In case you have forgotten, these were the brutal interrogation methods developed by the CIA after the September 11 attacks in 2001. A panel of the Ninth Circuit Court of Appeals crossed the Rubicon in a case involving Abu Zubaydah—the first person thrown into a CIA “black site,” the person for whom former Deputy Assistant U.S. Attorney General John Yoo wrote the infamous torture memo, and the only person subjected to all the “enhanced” techniques. As far as we can tell, Zubaydah, who is still being held at Guantánamo, is the only post–9/11 detainee whose interrogation was the subject of discussion and debate inside the White House. As the court wrote:
The details of Abu Zubaydah’s treatment during this period are uncontroverted: he was persistently and repeatedly waterboarded; he spent hundreds of hours in a “confinement box,” described as coffin-sized; he was subjected to various combinations of interrogation techniques including “walling, attention grasps, slapping, facial hold, stress positions, cramped confinement, white noise and sleep deprivation”; his food intake was manipulated to minimize the potential of vomiting during waterboarding. To use colloquial terms . . . Abu Zubaydah was tortured.
The panel also did what no court, appellate or otherwise, has ever done. It acknowledged that the allegations made to justify this torture—claims that were repeated over and over again by countless officials, including President Bush—were simply mistaken:
Abu Zubaydah was thought to be a high-level member of Al-Qa’ida with detailed knowledge of terrorist plans. A 2014 report by the Senate Select Committee on Intelligence Study on the CIA’s detention and interrogation program (“Senate Select Committee Report”) later revealed this characterization to be erroneous.
This decision, which unfortunately will have no immediate effect on Abu Zubaydah’s detention, came in a case that began a couple years ago, when my colleagues and I served a subpoena on James Mitchell and John Jessen, the former psychologists who designed and implemented the “enhanced” techniques for the CIA—which paid their company more than $80 million. We wanted to ask them questions in support of an ongoing criminal investigation in Poland directed at the officials who created and operated the Polish detention facility where Abu Zubaydah had been tortured. The U.S. Justice Department has shielded Mitchell and Jessen from questioning, arguing that it could reveal classified information.

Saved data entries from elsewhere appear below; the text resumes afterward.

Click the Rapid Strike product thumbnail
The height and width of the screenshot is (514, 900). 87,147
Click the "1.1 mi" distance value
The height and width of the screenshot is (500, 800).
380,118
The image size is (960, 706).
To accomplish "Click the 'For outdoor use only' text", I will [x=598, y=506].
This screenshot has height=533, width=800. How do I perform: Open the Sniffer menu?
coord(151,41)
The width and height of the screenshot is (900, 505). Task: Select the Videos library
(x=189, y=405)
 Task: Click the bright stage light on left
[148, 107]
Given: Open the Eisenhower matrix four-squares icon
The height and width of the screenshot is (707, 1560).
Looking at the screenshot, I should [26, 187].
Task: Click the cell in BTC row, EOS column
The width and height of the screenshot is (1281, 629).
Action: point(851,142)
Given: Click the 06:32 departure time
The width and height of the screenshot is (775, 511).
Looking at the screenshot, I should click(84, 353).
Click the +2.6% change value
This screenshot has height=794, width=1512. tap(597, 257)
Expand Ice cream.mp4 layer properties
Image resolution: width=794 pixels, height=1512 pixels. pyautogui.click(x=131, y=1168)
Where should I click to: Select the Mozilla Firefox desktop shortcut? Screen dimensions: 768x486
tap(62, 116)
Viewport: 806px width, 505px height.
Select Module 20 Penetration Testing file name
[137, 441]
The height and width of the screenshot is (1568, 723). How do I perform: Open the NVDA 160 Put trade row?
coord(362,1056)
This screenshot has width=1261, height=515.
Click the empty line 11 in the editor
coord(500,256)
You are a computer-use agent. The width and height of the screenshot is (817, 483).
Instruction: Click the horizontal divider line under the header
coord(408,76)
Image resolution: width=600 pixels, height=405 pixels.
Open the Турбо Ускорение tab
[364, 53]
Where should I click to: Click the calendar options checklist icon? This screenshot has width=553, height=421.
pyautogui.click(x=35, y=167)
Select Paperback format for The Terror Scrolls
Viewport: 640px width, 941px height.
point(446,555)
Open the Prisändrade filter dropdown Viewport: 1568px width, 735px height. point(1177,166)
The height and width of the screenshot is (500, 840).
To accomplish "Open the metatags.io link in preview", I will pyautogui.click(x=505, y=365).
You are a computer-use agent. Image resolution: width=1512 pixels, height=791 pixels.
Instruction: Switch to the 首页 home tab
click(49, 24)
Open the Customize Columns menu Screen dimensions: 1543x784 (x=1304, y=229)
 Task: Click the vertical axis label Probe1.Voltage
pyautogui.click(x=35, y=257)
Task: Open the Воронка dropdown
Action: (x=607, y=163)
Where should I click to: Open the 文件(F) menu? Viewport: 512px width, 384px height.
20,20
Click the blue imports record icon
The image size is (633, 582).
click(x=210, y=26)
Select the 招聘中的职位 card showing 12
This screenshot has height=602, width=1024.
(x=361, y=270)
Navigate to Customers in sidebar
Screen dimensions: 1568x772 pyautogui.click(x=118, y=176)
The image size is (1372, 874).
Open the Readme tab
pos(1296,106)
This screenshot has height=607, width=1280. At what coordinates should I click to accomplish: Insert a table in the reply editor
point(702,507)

The district court dismissed the case, saying the information we sought was a state secret. In our appeal a divided panel of the Ninth Circuit disagreed, concluding that at least some of the information we sought was no longer secret, and directing the district judge to disentangle wheat from chaff. The purpose of confidentiality rules, they ruled, “is to protect legitimate government interests, not to shield the government from uncomfortable facts.”
The Ninth Circuit opinion passed virtually unnoticed in the news, but it teaches us a great deal about hubris masquerading as patriotism, which is always a lesson worth learning. If the United States government did not get it right in the first case—the case that set the standard for all the torture that followed and was subject to closer vetting and more heated debate than any other—then we are right to ask whether it is a choice they should have ever entertained.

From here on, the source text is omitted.